#### [Exercise instructions]
Write out, word for word, everything in the listing from the line containing "Click the 9:00 PM airing time on poster" down to the line containing "coord(530,38)", including both of those lines.

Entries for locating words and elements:
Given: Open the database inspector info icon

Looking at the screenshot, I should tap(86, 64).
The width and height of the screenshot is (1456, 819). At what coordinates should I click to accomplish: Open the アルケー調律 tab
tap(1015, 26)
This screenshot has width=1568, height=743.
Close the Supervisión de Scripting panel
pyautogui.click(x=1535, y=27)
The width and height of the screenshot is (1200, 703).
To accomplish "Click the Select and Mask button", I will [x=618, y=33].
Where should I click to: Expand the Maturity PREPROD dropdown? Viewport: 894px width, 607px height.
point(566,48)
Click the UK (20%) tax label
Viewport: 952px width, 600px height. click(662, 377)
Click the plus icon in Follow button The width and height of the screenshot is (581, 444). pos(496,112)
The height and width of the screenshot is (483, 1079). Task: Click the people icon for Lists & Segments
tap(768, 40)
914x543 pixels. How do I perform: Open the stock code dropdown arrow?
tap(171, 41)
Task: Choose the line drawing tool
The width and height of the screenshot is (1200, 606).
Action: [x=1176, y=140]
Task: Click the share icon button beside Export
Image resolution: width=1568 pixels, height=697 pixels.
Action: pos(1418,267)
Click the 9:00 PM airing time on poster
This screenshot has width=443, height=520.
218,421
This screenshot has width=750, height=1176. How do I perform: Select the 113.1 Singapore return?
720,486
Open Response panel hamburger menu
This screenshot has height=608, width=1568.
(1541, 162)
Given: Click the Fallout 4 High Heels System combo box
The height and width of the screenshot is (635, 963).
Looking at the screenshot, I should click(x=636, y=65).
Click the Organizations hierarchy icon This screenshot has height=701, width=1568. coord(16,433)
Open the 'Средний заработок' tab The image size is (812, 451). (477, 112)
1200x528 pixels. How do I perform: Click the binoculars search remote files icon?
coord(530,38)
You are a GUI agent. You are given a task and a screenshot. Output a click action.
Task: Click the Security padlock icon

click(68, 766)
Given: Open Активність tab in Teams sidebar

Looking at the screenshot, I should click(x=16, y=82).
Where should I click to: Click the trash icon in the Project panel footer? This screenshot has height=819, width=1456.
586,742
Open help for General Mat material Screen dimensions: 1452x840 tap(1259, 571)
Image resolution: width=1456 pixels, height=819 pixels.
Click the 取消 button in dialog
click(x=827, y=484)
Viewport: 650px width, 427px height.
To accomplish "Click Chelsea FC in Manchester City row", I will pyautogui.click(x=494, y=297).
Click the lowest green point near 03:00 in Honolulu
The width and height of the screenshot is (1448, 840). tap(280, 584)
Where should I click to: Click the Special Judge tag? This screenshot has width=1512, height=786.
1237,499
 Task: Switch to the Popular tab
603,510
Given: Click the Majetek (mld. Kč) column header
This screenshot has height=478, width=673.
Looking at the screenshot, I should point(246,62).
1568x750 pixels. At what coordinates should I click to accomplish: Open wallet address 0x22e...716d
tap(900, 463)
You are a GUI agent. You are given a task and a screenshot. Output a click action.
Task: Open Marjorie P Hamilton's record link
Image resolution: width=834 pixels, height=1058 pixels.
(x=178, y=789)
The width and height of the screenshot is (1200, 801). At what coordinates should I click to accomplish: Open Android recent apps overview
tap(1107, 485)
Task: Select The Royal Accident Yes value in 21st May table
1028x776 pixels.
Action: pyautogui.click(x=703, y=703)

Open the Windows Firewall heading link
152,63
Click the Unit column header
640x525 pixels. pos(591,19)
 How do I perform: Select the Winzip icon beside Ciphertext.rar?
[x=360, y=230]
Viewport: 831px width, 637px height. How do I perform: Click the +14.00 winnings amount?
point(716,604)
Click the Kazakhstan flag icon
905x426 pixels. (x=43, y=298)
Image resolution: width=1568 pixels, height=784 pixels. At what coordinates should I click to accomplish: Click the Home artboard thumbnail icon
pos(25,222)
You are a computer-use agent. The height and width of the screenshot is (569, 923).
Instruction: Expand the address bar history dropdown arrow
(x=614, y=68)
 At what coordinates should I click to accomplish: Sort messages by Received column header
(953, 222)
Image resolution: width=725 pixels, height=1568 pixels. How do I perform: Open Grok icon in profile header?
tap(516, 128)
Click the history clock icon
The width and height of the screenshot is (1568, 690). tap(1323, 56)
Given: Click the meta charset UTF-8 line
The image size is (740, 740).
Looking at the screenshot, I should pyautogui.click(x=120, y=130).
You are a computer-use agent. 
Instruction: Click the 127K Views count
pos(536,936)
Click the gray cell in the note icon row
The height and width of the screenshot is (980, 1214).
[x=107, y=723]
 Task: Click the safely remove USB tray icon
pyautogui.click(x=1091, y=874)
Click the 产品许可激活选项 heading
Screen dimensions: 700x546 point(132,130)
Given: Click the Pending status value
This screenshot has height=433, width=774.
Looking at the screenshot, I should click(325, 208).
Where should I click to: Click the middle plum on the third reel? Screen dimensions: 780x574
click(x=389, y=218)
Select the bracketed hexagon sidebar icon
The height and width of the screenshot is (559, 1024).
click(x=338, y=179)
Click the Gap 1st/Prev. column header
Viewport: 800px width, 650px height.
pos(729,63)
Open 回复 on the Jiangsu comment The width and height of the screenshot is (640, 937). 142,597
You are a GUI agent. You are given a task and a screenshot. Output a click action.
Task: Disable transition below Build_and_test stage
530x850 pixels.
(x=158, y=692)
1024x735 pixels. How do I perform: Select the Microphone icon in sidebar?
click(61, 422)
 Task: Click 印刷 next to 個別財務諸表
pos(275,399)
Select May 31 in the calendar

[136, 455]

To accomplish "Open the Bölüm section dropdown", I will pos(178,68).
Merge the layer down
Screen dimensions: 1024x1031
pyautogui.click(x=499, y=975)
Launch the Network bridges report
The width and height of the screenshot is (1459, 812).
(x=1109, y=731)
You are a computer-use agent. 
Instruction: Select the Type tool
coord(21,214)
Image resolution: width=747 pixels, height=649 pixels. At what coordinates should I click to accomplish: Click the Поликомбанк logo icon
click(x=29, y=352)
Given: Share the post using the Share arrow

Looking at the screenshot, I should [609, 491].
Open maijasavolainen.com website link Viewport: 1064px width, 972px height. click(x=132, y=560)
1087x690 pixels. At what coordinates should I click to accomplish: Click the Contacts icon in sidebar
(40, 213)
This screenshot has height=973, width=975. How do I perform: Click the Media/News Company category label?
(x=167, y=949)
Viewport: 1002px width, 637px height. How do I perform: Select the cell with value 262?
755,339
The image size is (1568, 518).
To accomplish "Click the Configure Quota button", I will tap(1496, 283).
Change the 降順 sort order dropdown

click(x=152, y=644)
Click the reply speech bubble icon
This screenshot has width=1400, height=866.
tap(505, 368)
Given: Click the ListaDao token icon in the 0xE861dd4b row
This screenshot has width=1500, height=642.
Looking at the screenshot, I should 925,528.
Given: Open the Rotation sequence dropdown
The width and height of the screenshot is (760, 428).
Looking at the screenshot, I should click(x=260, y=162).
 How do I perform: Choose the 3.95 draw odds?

#### [Written answer]
Click the 9:00 PM airing time on poster
This screenshot has width=443, height=520.
218,421
This screenshot has width=750, height=1176. How do I perform: Select the 113.1 Singapore return?
720,486
Open Response panel hamburger menu
This screenshot has height=608, width=1568.
(1541, 162)
Given: Click the Fallout 4 High Heels System combo box
The height and width of the screenshot is (635, 963).
Looking at the screenshot, I should click(x=636, y=65).
Click the Organizations hierarchy icon This screenshot has height=701, width=1568. coord(16,433)
Open the 'Средний заработок' tab The image size is (812, 451). (477, 112)
1200x528 pixels. How do I perform: Click the binoculars search remote files icon?
coord(530,38)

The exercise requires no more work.